EXERCISE DESCRIPTION ->
Exact copies of all the records below should be returned.

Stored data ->
***

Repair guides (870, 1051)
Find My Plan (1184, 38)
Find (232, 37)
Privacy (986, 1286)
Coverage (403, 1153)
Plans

***

SOLUTION BELOW ->
Repair guides (870, 1051)
Find My Plan (1184, 38)
Find (232, 37)
Privacy (986, 1286)
Coverage (403, 1153)
Plans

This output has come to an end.